Pudiera ser que el artículo que uno quiere comprar esté en el almacén de la tienda, pero el vendedor no irá a buscarlo para vendérselo: como afirma su vocabulario, esas tiendas estatales no tienen clientes, sino usuarios. Al margen de eso, el vendedor tiene “amigos”. Para recibir un buen trato lo más seguro es ser amigo del vendedor.
Me parece que todo ese caos, que siempre va en perjuicio del normal consumo del ciudadano, genera en el cubano más deseos consumistas que el propio capitalismo.

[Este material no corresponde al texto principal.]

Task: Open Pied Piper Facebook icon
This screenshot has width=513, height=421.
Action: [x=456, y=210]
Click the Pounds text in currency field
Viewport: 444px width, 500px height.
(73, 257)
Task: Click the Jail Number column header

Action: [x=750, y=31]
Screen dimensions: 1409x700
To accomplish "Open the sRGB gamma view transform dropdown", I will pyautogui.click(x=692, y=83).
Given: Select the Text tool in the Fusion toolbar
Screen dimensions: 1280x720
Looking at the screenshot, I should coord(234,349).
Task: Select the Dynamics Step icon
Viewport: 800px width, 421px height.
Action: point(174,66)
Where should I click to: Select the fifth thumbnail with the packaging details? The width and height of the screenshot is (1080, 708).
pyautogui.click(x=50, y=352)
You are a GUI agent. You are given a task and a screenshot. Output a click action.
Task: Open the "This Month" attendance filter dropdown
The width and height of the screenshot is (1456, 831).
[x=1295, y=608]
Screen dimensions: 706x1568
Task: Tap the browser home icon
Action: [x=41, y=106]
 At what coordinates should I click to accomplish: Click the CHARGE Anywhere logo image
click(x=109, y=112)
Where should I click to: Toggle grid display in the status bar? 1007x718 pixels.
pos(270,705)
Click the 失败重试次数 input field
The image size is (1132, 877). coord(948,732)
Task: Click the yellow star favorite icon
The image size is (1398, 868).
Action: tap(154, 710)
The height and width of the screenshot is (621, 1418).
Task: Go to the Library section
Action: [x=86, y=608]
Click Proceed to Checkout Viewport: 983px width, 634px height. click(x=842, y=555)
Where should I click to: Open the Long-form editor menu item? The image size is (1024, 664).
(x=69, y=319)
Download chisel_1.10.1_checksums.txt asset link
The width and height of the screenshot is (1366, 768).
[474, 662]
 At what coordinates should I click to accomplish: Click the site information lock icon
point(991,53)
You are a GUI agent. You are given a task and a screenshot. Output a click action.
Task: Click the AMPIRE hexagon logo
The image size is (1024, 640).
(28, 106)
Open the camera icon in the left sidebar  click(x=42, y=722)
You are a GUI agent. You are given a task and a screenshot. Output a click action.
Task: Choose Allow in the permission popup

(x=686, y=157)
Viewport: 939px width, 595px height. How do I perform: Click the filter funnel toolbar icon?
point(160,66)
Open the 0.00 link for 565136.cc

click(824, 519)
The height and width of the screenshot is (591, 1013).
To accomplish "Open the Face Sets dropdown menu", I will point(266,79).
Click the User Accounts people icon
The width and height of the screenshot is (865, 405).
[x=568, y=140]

La cosa se complica mucho más si el “usuario” pretende adquirir un objeto de más valor: ponga usted, un refrigerador o un televisor, que solo comercializan las tiendas recaudadoras de divisas. Todos los precios de esas tiendas se triplicaron cuando se despenalizó la tenencia de dólares: el litro de aceite de soya, que un cubano paga a 2.40 cuc, se vende a 80 centavos en cualquier lugar del mundo. El ama de casa cubana se las agencia para conseguir el dinero, aunque no cobre en esa moneda, pero cuando necesita un refrigerador cuyo precio es 500 cuc, la cosa se pone muy seria.
Muchas de esas tiendas están vendiendo ahora en moneda nacional (cup), pero a la tasa de cambio existente ese refrigerador cuesta 12.500 pesos cubanos, que deben pagarse al contado: quien gane 500 pesos mensuales, tiene que destinar su salario íntegro durante 25 meses para acumular el dinero que paga el refrigerador. Eso significa una cosa: nadie que trabaje para el estado puede comprarlo, porque la tienda no da crédito.
O sea, ese mercado solo resulta accesible para quienes reciban dinero del extranjero o tengan negocios de cualquier tipo –legal o ilegal– que les permitan ese desembolso.
Nuestra dirección afirma: únicamente cuando aumente la producción, se podrán subir los salarios. Pero está teniendo en cuenta solo dos factores de un tríptico. El tercer factor es el mercado, que permite que los salarios se realicen.
Con cualquier aumento salarial que obtenga, el trabajador cubano sabe que ese mercado seguirá siendo inaccesible para él: el aumento que pueda obtener casi no va a cambiar su vida. El cambio vendrá de un negocio en el que se meta (legal o ilegal). Por eso que la producción aumente no le da frío ni calor, porque ello no va a significar casi nada para su vida cotidiana.
Yo pienso que la única solución es el reordenamiento de todo el comercio minorista cubano. Pero de eso valdría la pena hablar en otro artículo.